More good information :)

What thread would you recommend for silnylon? Rasant?

Also, any idea how strong of a motor (amps) I should look for? I was thinking of going for at least 1 amp...though tree straps and heavy webbing are one of the things I really don't work on much so it's not a huge deal to do it by hand.

Roger Caffin
(rcaffin) - BPL Staff - MLife

Locale: Wollemi & Kosciusko NPs, Europe
Re: Thanks on 11/15/2012 13:30:26 MST Print View

Hi Jordon

I love Rasant 120 for silnylon and similar fabrics. The polyester core makes it very strong for its thickness.
For the main seams in my tents, where there are 6 layers of silnylon and where all the load goes, I use Rasant 75.

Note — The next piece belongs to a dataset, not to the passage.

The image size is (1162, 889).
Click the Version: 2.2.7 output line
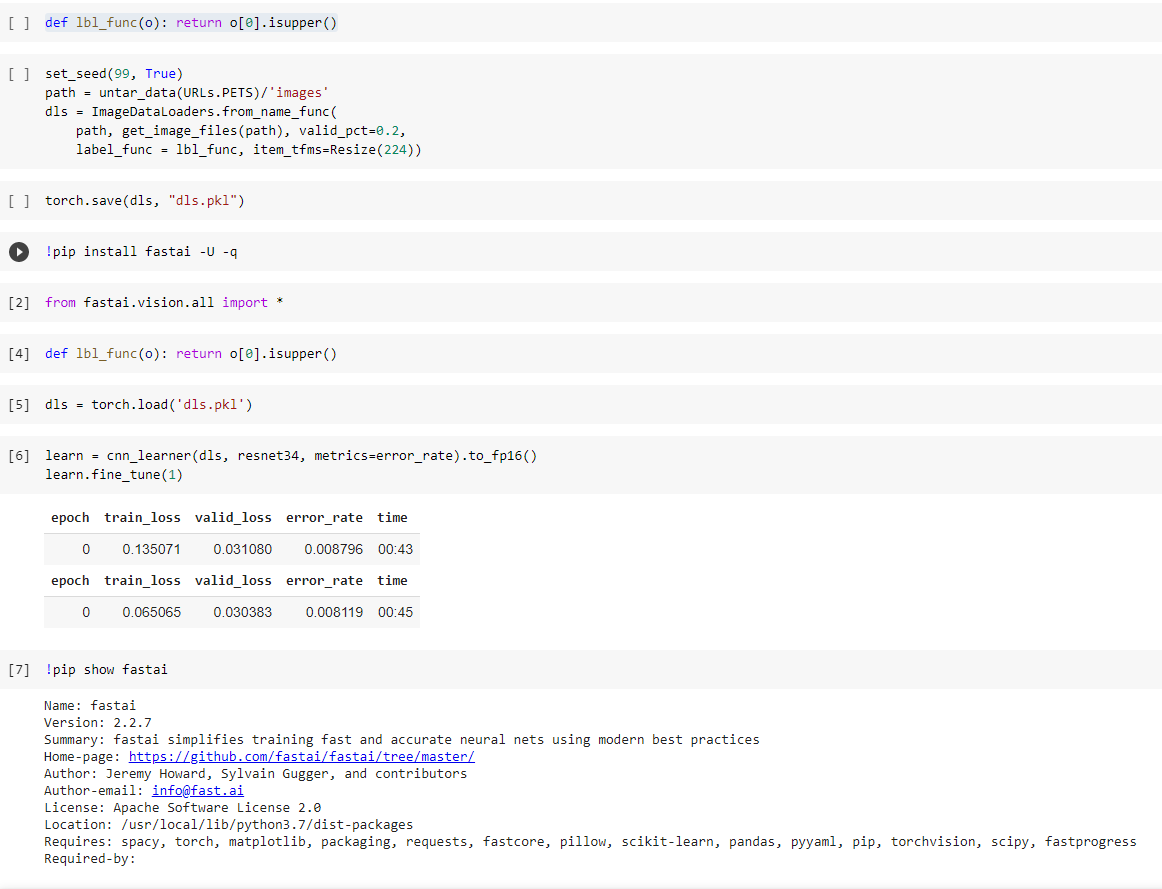pyautogui.click(x=98, y=723)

Motor power - never checked. The momentum of the system usually punches the needle through webbing, once you get it going. Start with the needle raised. But for really heavy webbing I often help the machine along by hand anyhow. That way I don't break needles.

Cheers

David Scheidt
(dscheidt) - F
Re: Thanks on 11/15/2012 13:56:09 MST Print View

If you're buying a domestic sewing machine, motor power rating is something to simply ignore. It has pretty close to zero to do with how well the machine does anything, and most of the machines that brag about it are using a peak number, that's especially meaningless. Take samples of what you're going to sew, along with needles and thread, and sew some seams.

Roger's got a bug for Amann threads. They're hard to get in the US, expensive, and no more suitable for purpose than any number of other threads that are easier to get for less. Many people here have no problems at all with Gutterman threads, don't listen to Roger when he says 'too clunky'; both Mara and Tera are available in a complete range of sizes, he's just not looking for them.

J P
(jordo_99) - MLife

Locale: Midwest
Thanks on 11/15/2012 14:23:30 MST Print View

@Roger
I've looked for Rasant in the past and it seems to be pretty expensive and hard(er) to come by in the USA but I do appreciate the recommendation.

@David
I currently use both the Mara and Tera threads on my tarps and have had no issues. I just like to keep an open mind and try things out. It's great to get 2nd opinions on this stuff as well and I'll likely get some Rasant at some point to compare for myself.

@both
Thanks for the input on motor power and threads. I wasn't too concerned about motor power...I was just noticing that some eBay ads were boasting the power of the motors as though it was going to be more capable and it seems kind of strange so I wanted to ask about it.